Loose leaf: A compound derived from marijuana is approved to treat seizures.

labuda / iStock

In a long-awaited decision released Thursday, the U.S. Drug Enforcement Agency (DEA) made it legal for doctors to prescribe an epilepsy drug called Epidiolex that is derived from marijuana.

Epidiolex contains a compound present in marijuana called cannabidiol. The ruling extends to any drug containing cannabidiol that meets certain criteria: It cannot contain more than 0.1 percent tetrahydrocannabinol, the psychoactive ingredient in marijuana, and must be approved by the U.S. Food and Drug Administration (FDA). So far, only Epidiolex meets those terms.

The DEA still classifies all other compounds derived from marijuana as ‘Schedule 1’—  that is, as having a high potential for abuse and no medical use.

The FDA approved Epidiolex in June for treating two severe forms of childhood epilepsy: Dravet syndrome and Lennox-Gastaut syndrome. That decision left the FDA at odds with the DEA’s stance on marijuana-derived compounds.

The DEA had 90 days after the FDA’s decision to amend its own assessment. On Thursday, a few days past the 90-day-window, the agency placed Epidiolex into Schedule 5, the least restrictive category of regulated drugs.

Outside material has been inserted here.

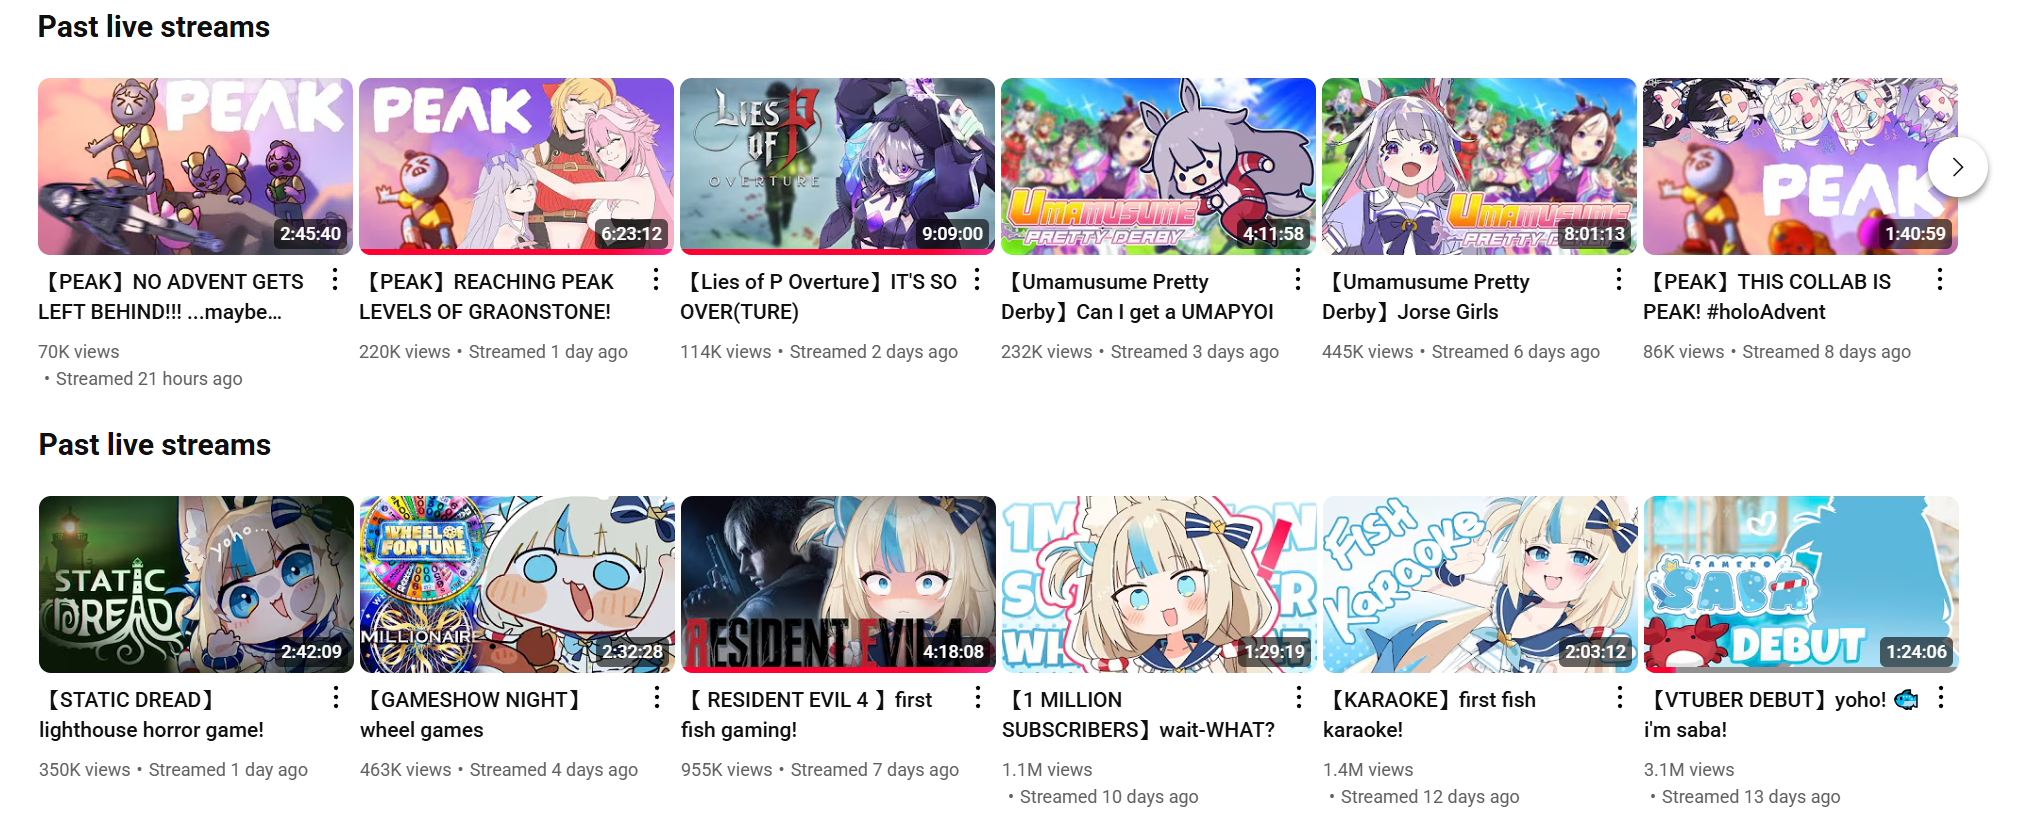Open three-dot menu for 1 MILLION SUBSCRIBERS video

(x=1299, y=698)
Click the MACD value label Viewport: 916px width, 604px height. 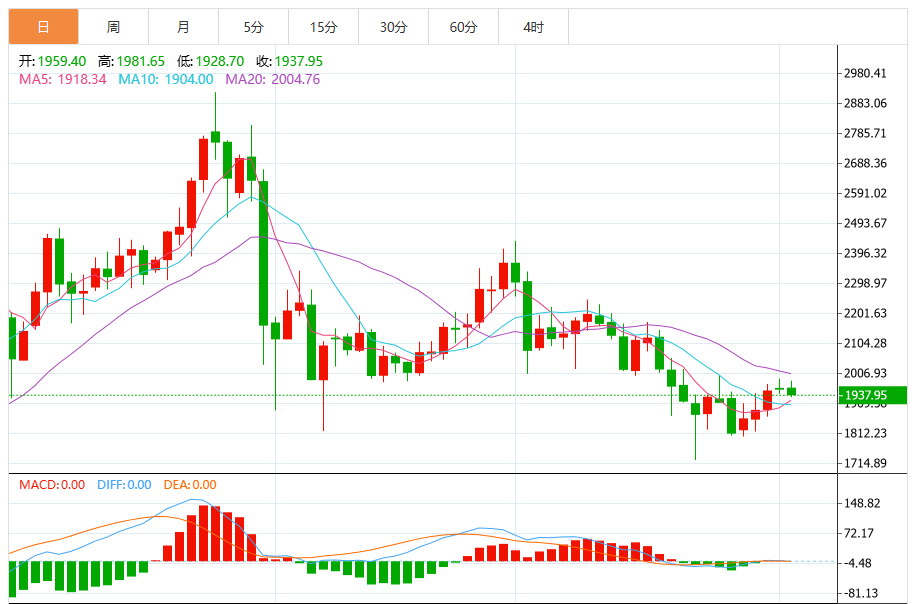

The change does little to ease the rigid restrictions on research into other compounds derived from marijuana, which have gained popularity for treating autism and epilepsy. Researchers need several layers of approval from the DEA, as well as tight on-site security when studying these compounds.

“The DEA’s decision to maintain Schedule 1 designation for cannabidiol-rich extracts — or even other ‘pure’ cannabidiol preparations — is nonsensical,” says Shaun Hussain, assistant clinical professor of pediatrics at the University of California, Los Angeles. “I don’t think anyone honestly believes that all other cannabidiol products, including those that inspired the pharmaceutical development of Epidiolex, lack any medical use,” he says.

Research restrictions:

The ruling gives GW Pharmaceuticals, the United Kingdom-based company that manufactures Epidiolex, a de facto monopoly on marijuana-derived compounds in the United States. It also makes the company the go-to drug partner for researchers, says Francisco Castellanos, professor of child and adolescent psychiatry at New York University.

Castellanos says he has requested Epidiolex to test it in people with autism. “I’m happy that I don’t have to pay for a 900-pound safe and figure out where to put it, because that was seriously an issue [before],” he says. “But it does mean that the queue at GW Pharma now becomes infinite.”

Epidiolex remains subject to import and export permits under an international drug treaty, further limiting the amount available in the U.S.

The DEA ruling will automatically place generic versions of Epidiolex with the same formulation into Schedule 5, but only after they are approved by the FDA.

“I think this tries to ensure some quality control,” says Grainne McAlonan, deputy head of the Sackler Institute for Translational Neurodevelopment at King’s College London. Her team is looking at the effects of cannabinoids on brain function in men with autism.

The DEA ruling does not appear to restrict Epidiolex use to individuals with Dravet syndrome or Lennox-Gastaut syndrome. This means that doctors could prescribe the drug to anyone.

Many autistic people already turn to medical marijuana, which is legal in several U.S. states. They are likely to rush to get a prescription for Epidiolex, Castellanos says, even though little is known about its effect on these individuals. What’s more, this could hamper studies looking at cannabidiol’s potential for treating autism, he says, because the participants may already be taking the drug.